[Records shown Boundary: Start]

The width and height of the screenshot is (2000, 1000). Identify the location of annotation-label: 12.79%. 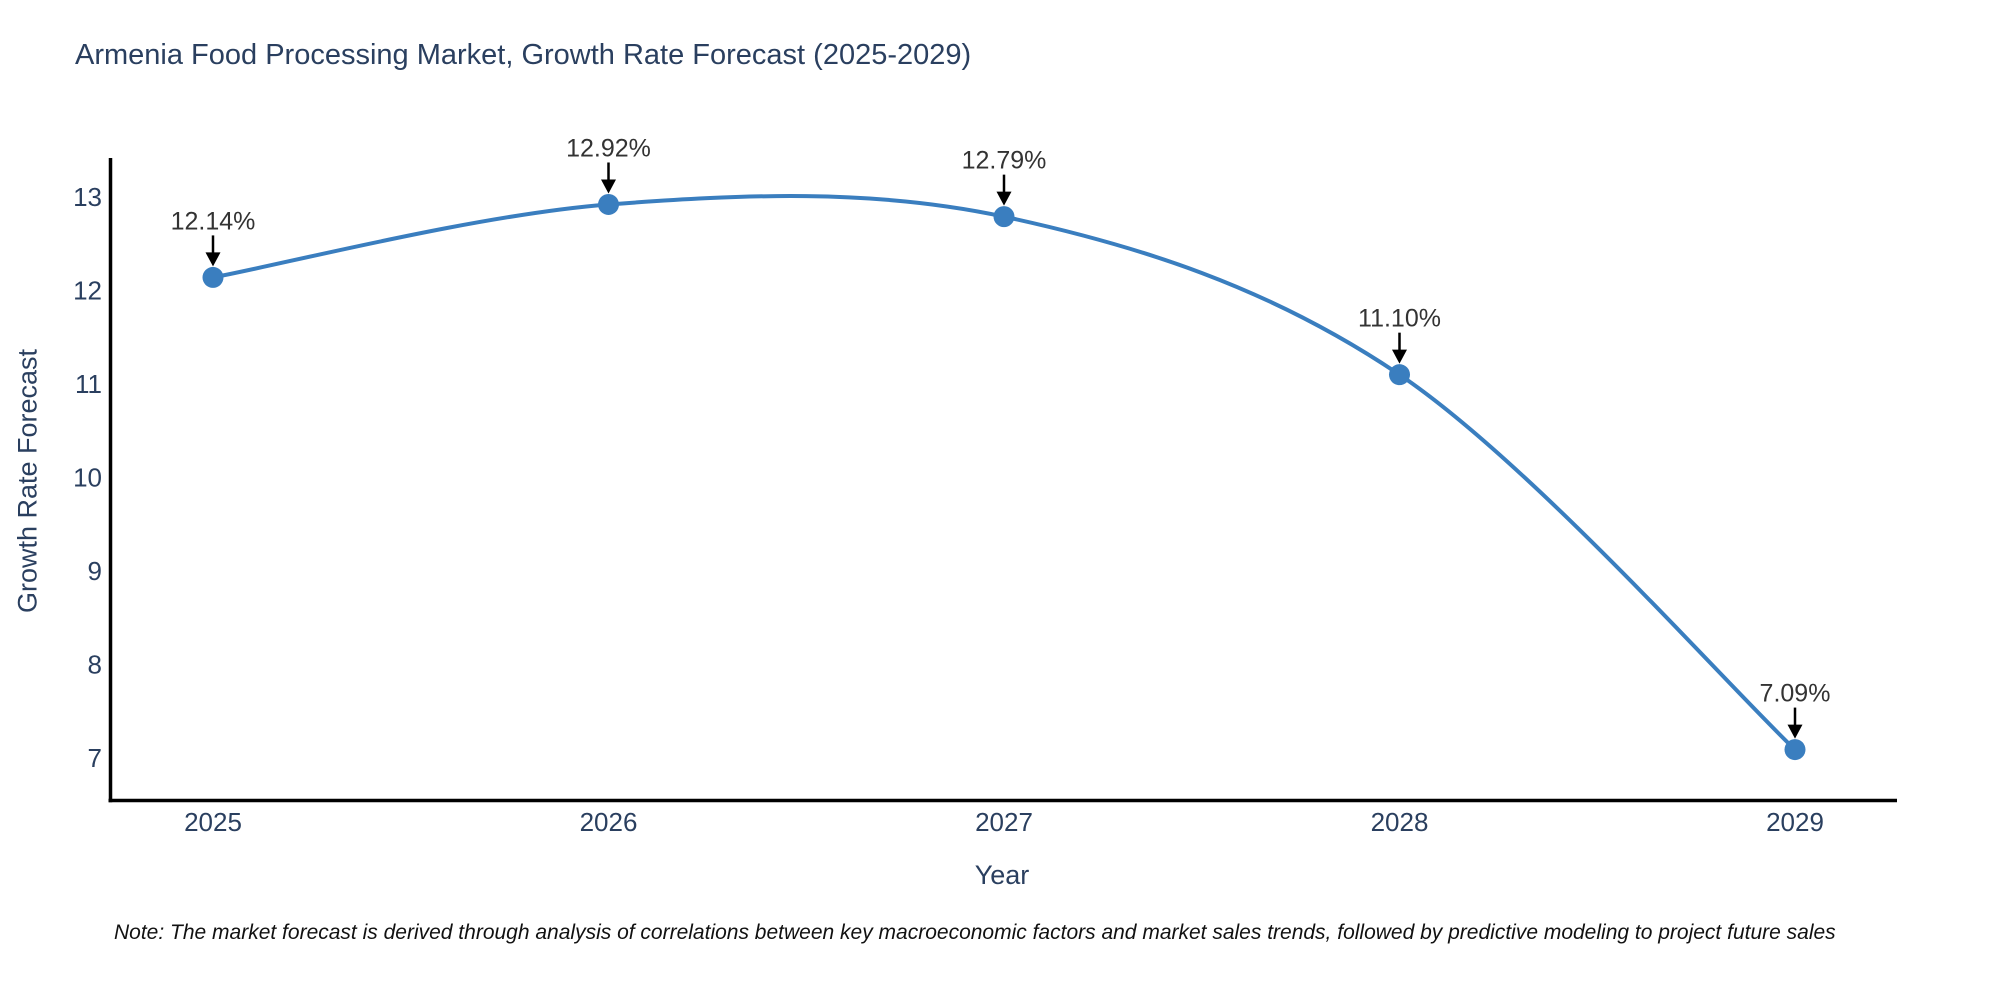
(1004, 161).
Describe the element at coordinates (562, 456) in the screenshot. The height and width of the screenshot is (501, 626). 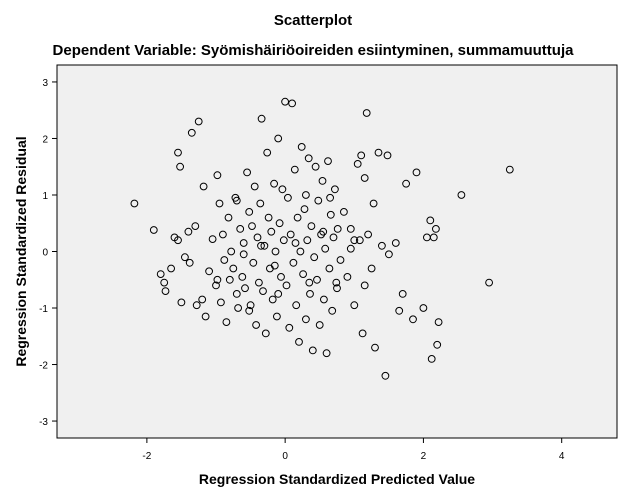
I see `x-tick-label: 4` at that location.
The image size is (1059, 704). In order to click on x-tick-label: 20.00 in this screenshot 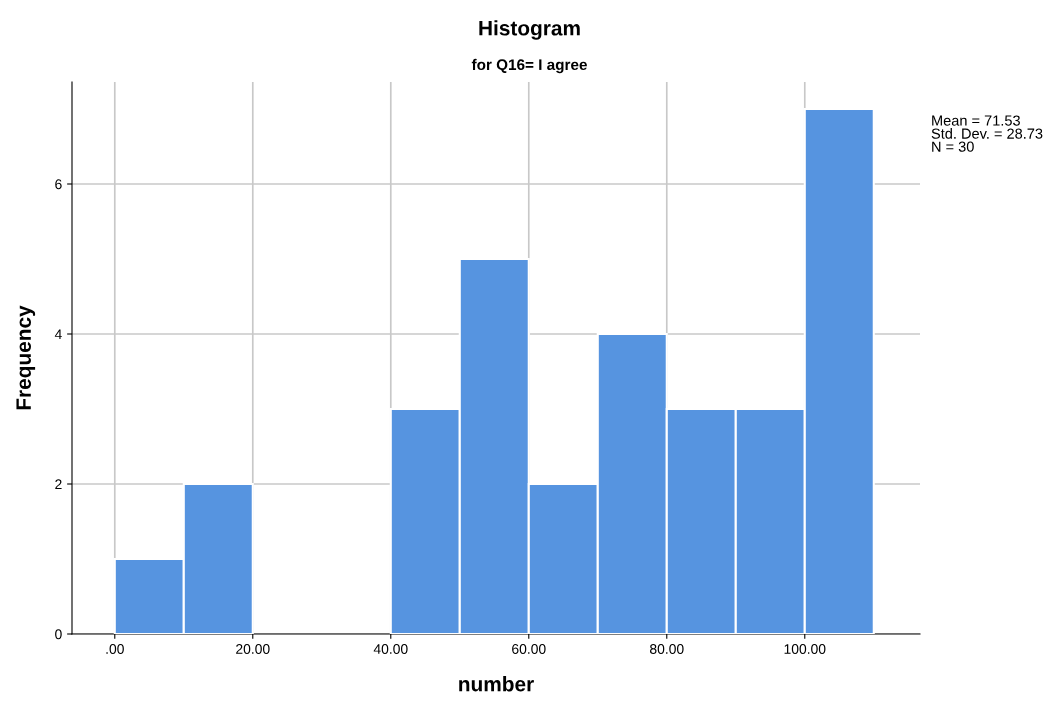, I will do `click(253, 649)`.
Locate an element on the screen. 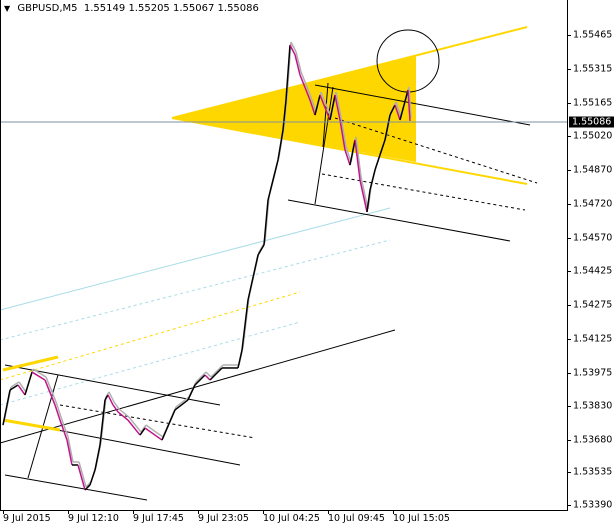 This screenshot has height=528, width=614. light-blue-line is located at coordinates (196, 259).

[Records shown Boundary: End]

### Goal of the exercise
Rename "screenshot" to "screen capture" in the rows, starting at the first row and ending at the line that contains "at that location.", and change nothing else. Give only those lines and leave out the pictures.

### Exercise solution
The width and height of the screen capture is (2000, 1000). Identify the location of annotation-label: 12.79%. 
(1004, 161).
Describe the element at coordinates (562, 456) in the screen capture. The height and width of the screen capture is (501, 626). 
I see `x-tick-label: 4` at that location.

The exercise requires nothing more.